* [GIVEN TEXT]

Archive for Tangent

RASLing with Destiny



Hrm, I get the feeling this is a story that’ll be a lot better when it’s collected into a single volume, rather than doled out one at a time in the single issues. Rasl (that’s apparently our dimension-hopping protagonist’s name) spends some time with his hoochie-mama, talking about alternate-universe Picassos, maze mandalas, and, well, hoochie. But someone is trying to track Rasl down, and they don’t care who gets hurt.

Verdict: I ain’t gonna give it a hard thumbs down, because I am enjoying Jeff Smith’s art a lot, but this series is just not interesting to me.


The Brave and the Bold #14

Boston Brand, better known as the superhero ghost Deadman, enlists Green Arrow in a fight against the Ghost Killers of Nanda Parbat, a band of spectral assassins created by Siva Anuttara, a death-worshipping monster who’s actually managed to capture Rama Kushna, the powerful god-spirit who runs Nanda Parbat and helped train Deadman. The big problem is that Green Arrow doesn’t have any ghost arrows, so all he and Deadman can do is run.

* [AVAILABLE DATA]
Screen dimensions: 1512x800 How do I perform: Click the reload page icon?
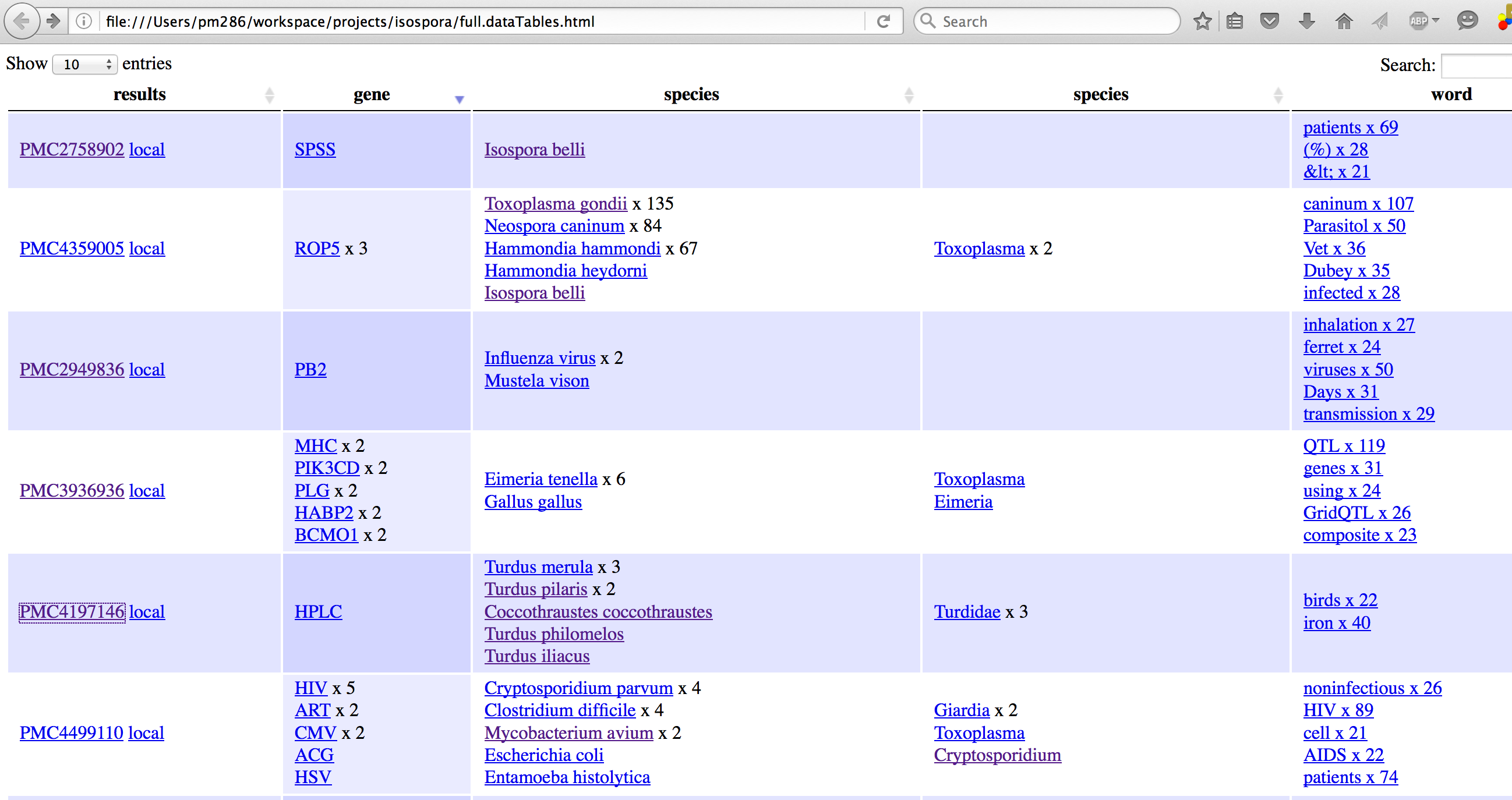coord(883,22)
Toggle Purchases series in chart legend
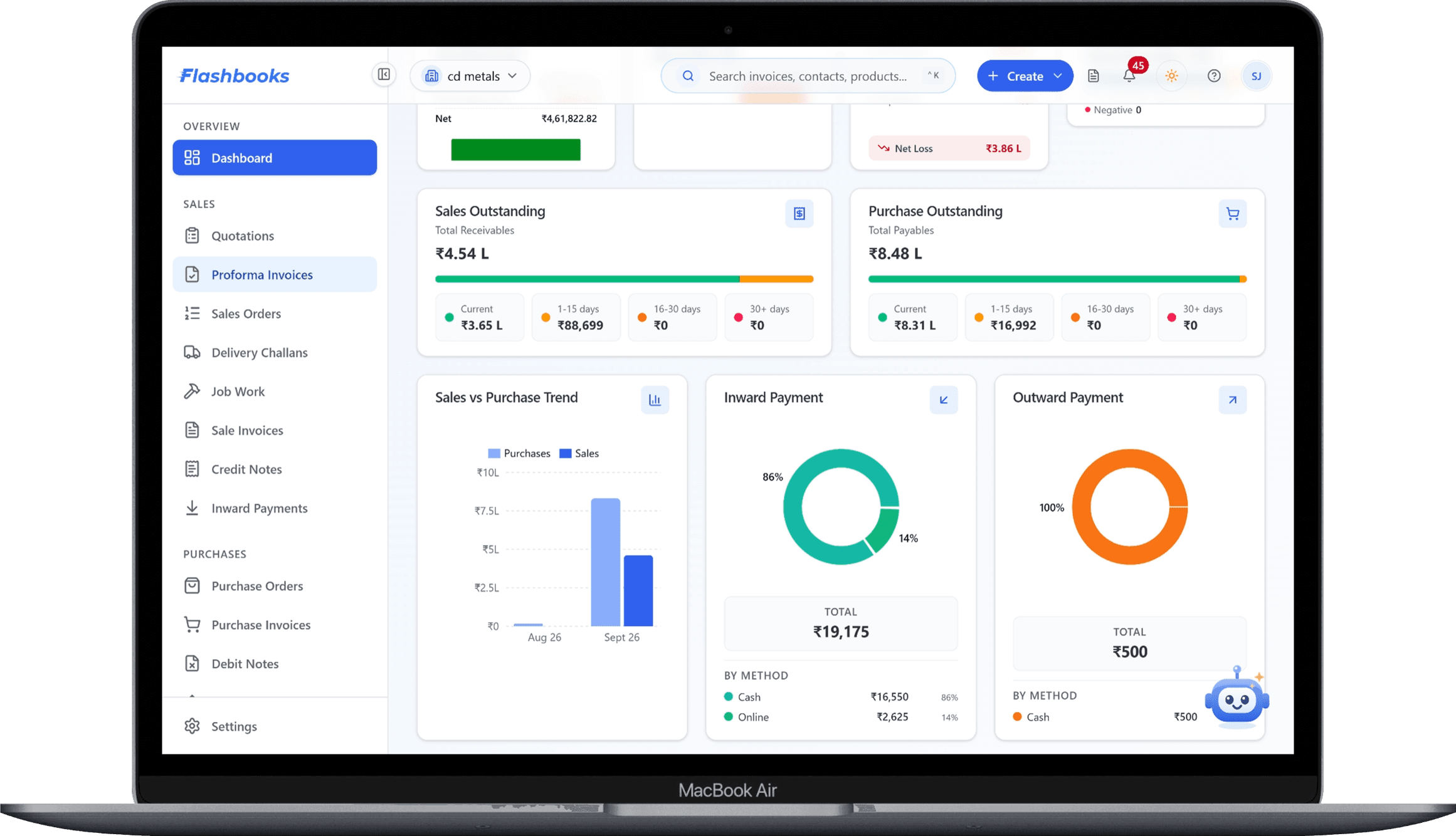Screen dimensions: 1456x836 click(519, 453)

* [WRITTEN REQUEST] Reproduce the comics review word for word, from "Archive for Tangent" up to and including "who gets hurt.".

* [FINISHED EXERCISE]
Archive for Tangent

RASLing with Destiny



Hrm, I get the feeling this is a story that’ll be a lot better when it’s collected into a single volume, rather than doled out one at a time in the single issues. Rasl (that’s apparently our dimension-hopping protagonist’s name) spends some time with his hoochie-mama, talking about alternate-universe Picassos, maze mandalas, and, well, hoochie. But someone is trying to track Rasl down, and they don’t care who gets hurt.